Cursor is essentially a deeply customized fork of Visual Studio Code that retains VS Code's full editor functionality while deeply integrating AI capabilities. Its core features include: Tab auto-completion (predicting the code you're about to write based on context), Cmd+K inline editing (selecting a code segment and describing modification intent in natural language), and Agent mode (using conversation to let AI autonomously complete complex cross-file tasks, including creating files and running terminal commands). Cursor Pro's "automatic model allocation" means the system automatically selects the appropriate underlying model based on task complexity — simple completion tasks may use lightweight models for faster response, while complex architecture-level tasks invoke more powerful models. This strategy controls API costs while maintaining a good user experience.
A practical tip: after installing the Godot Tools VS Code extension, Cursor can recognize Godot project structures, enabling script navigation and method call tracing. This extension provides GDScript syntax highlighting, auto-completion, and error checking for Cursor. More importantly, it allows the AI to understand Godot-specific node reference relationships and signal connection mechanisms when analyzing project code, resulting in more accurate code generation.

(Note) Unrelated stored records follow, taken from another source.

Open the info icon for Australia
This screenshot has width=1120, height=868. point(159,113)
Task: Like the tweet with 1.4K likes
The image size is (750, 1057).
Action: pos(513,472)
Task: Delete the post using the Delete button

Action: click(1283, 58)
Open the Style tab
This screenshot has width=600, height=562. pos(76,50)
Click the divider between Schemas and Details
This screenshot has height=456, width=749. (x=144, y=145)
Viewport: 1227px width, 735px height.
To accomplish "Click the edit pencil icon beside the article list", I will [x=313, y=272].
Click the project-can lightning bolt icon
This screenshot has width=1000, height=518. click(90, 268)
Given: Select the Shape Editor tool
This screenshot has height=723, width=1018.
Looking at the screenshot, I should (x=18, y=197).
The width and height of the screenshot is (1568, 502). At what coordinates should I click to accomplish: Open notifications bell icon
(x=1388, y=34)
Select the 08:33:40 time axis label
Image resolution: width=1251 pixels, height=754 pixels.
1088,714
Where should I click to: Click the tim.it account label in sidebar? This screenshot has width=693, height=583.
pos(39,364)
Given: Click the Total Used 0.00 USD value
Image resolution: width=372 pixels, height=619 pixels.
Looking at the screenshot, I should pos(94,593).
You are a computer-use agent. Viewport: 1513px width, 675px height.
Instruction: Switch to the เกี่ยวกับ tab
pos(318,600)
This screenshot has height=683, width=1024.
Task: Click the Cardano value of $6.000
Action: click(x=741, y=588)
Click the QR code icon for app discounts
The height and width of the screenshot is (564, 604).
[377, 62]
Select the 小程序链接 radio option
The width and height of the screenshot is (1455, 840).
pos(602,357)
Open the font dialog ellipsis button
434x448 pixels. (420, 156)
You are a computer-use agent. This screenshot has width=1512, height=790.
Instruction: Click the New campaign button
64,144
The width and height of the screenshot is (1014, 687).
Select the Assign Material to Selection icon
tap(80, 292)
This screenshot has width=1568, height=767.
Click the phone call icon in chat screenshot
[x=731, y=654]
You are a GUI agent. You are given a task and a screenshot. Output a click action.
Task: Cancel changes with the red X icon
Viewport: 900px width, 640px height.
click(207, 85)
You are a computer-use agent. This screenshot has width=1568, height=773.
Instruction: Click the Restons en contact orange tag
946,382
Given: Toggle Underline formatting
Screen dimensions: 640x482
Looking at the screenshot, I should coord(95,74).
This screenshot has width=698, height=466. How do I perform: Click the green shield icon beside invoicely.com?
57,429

The First AI-Generated Hello World
After the project setup was complete, the AI was asked to generate a Hello World to validate the entire workflow. The AI automatically completed the following tasks:
- Created Main.gd script: Inheriting from Control, printing Hello World in the
_ready()method - Created Main.tscn scene: Containing a full-screen Control root node and a Label child node
- Modified project.godot: Setting the main scene to Main.tscn
This also served as an opportunity to explain an important Godot concept: the _ready() call order goes from child nodes to parent nodes. In other words, child nodes are ready first, and only then does the parent node receive its _ready() callback. This seemingly simple detail is frequently the source of bugs in complex projects.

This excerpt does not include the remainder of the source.